Two students in hallway
Post-secondary students Mary Zhu (L) and Monika Ashwin test drove a career in healthcare by working on a series of projects alongside professionals of the UHN Transplant Program. (Photo: UHN)

For 10 years, UHN's Transplant Program at Toronto General Hospital (TG) has welcomed post-secondary students to work alongside its staff on projects to enhance the quality of life and overall experiences of patients.

Even though it is North America's leading adult transplant program, the team continues to seek opportunities to improve its overall quality of care.

"Our healthcare delivery model experienced a few gaps," says Segun Famure, Manager of Research, Associate Director of the Multi-Organ Transplant Student Research Training Program (MOTSRTP).

"Conducting high quality research requires gathering solid, reliable clinical  information. Since the inception of the training program in 2009, students have helped fill in those gaps."

Program directors Dr. Joseph Kim and Segun also prioritized creating resources to educate and inform patients about the activities within the kidney transplant program to improve their quality of life post-transplant.

Students have helped create a comprehensive research database of patient information by the name of 'CoReTRIS' and bi-annual newsletters and bulletins: 'Kidney Pulse' and 'IMPACT Bulletin.'

"This program has given us the opportunity to apply innovative approaches to care and assess the outcomes of post-implementation quite readily," says Segun.

This year, MOTSRTP gave  37 post-secondary students the chance to gain hands-on experience in key areas of healthcare, such as scientific writing, research, data management and innovation, all while working closely with a wide variety of  healthcare professionals.

Examples of some of their most recent projects include: collaborating with local clinics to expedite the transplant screening processes and implementing tests for pre-liver transplant.

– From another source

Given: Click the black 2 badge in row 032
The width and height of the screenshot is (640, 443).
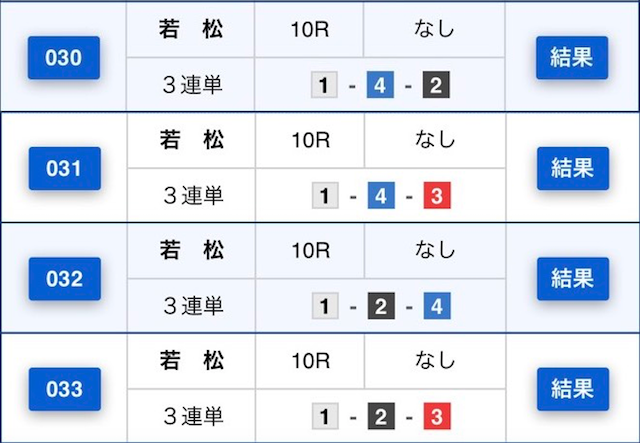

"I didn't realize there's a lot more to the [transplant] patient experience than just having their name taken off of the waiting list," says Mary Zhu, fourth-year Multi-Organ Transplant Summer Research Transplant Program trainee and third-year accelerated MD student of Queen's University.

The transplant patient experience is a journey with many aspects: medical and psycho-social tests, imaging scans, follow-ups, along with what can be a stressful wait for an organ. 

Program has expanded over the years

The UHN Transplant Program recognizes patients can feel overwhelmed and offers individual support for managing stress. This can be a referral to Transplant Psychiatry or the Mindfulness-Based Stress Reduction program to help patients deal with stress better.

MOTSRTP teaches post-secondary students such as Mary that there's a lot to take into consideration to help patients through their journey.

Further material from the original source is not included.